Each line below that contains the word "Open" must be copied.

─── SUPPLIED MATERIAL ───

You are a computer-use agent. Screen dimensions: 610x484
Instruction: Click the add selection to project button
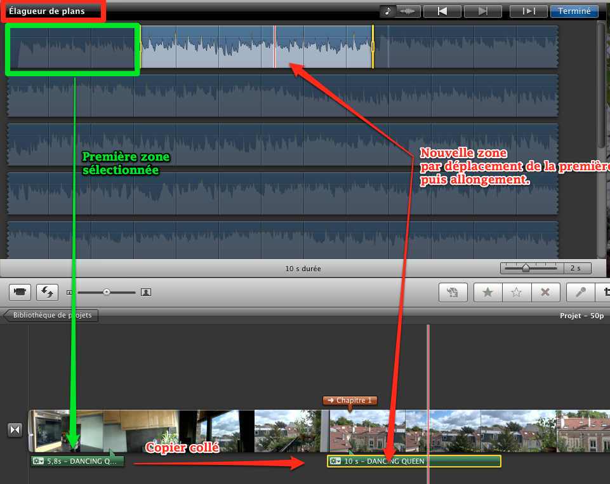click(x=453, y=292)
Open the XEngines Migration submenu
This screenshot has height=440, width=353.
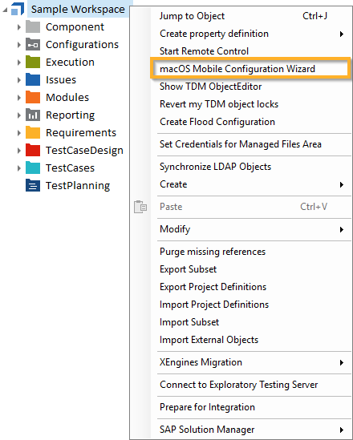pyautogui.click(x=251, y=362)
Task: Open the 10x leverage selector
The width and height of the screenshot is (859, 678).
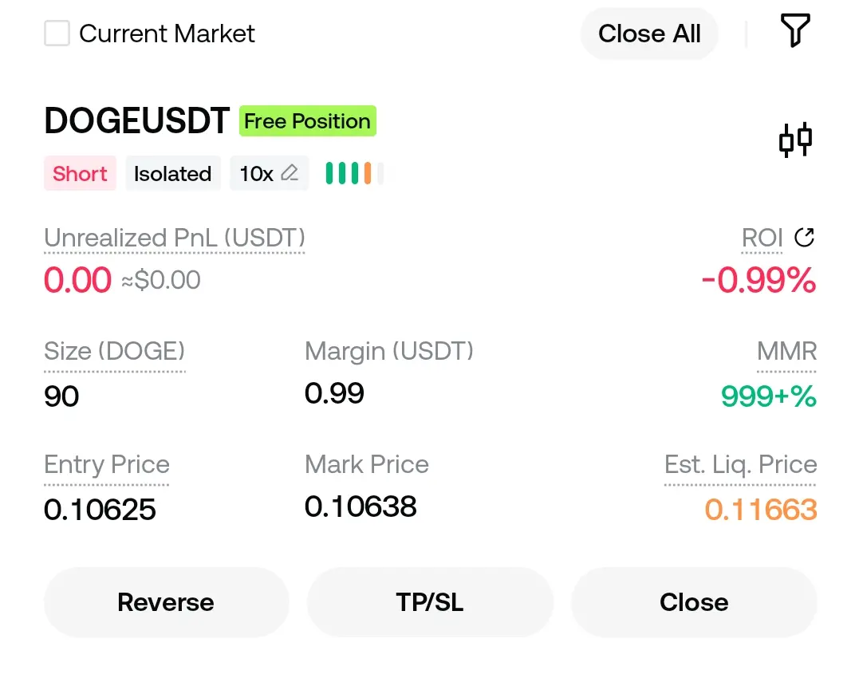Action: click(257, 174)
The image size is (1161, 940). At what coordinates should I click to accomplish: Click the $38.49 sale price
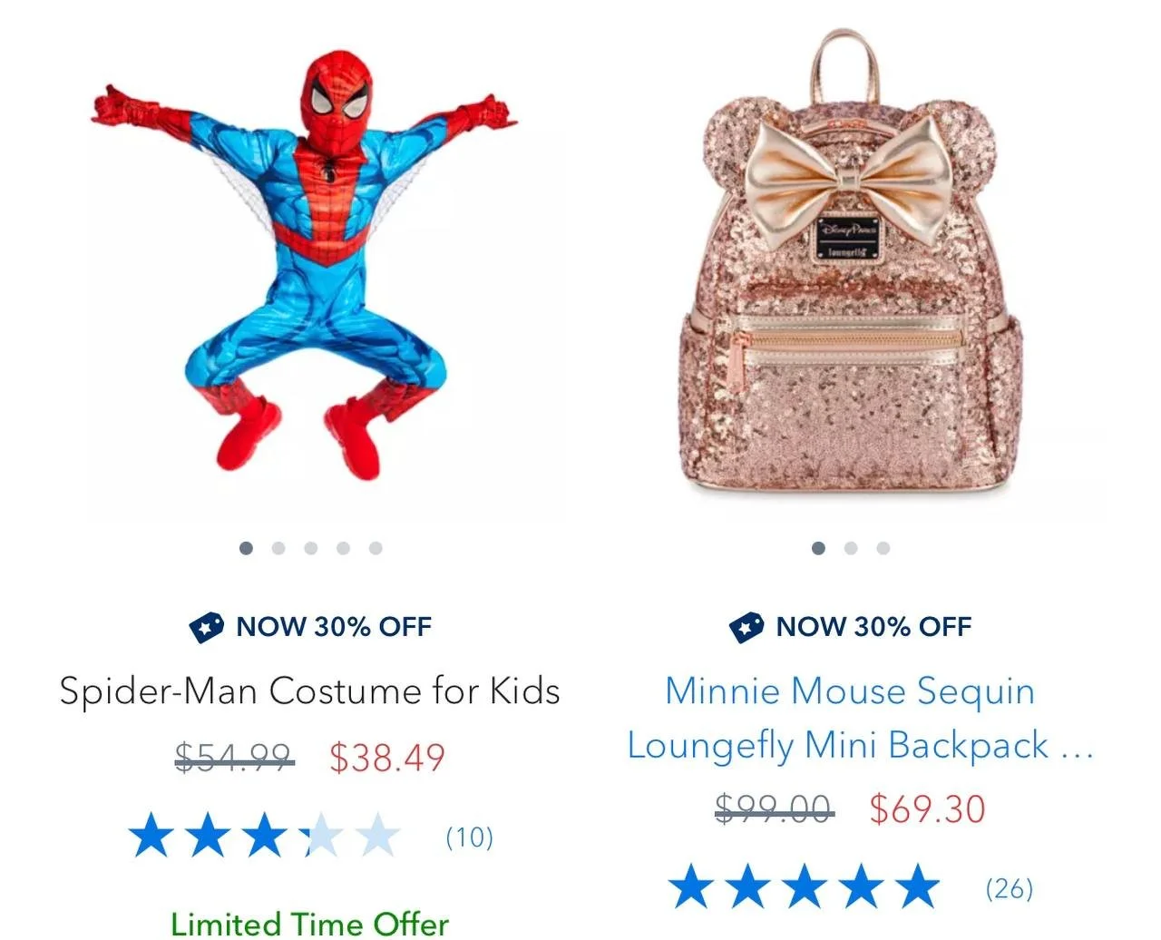tap(387, 758)
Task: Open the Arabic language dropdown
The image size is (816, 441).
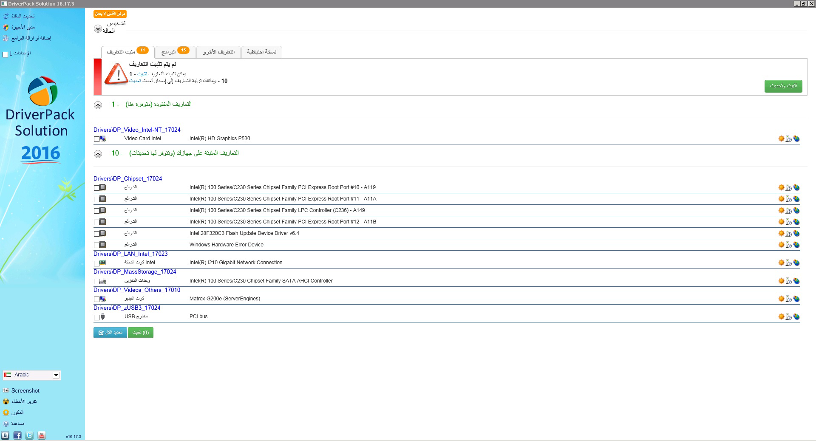Action: pyautogui.click(x=56, y=375)
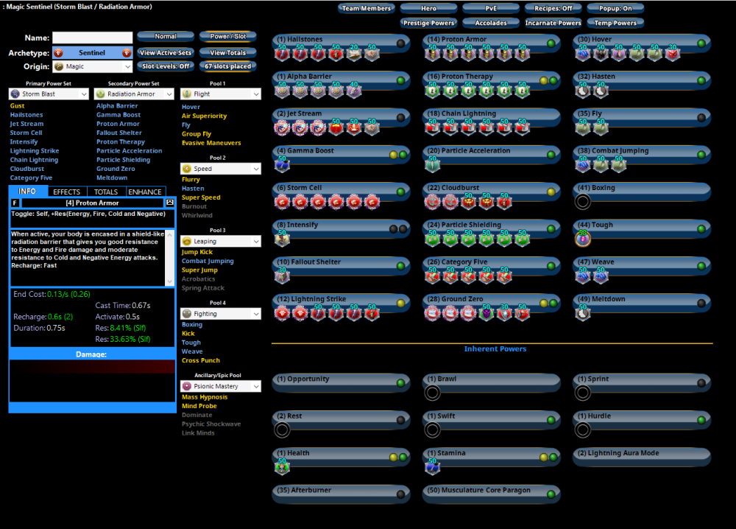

───

> **RESPONSE AREA**:
Open the XEngines Migration submenu
Task: Open the 10x leverage selector
Task: Open the Arabic language dropdown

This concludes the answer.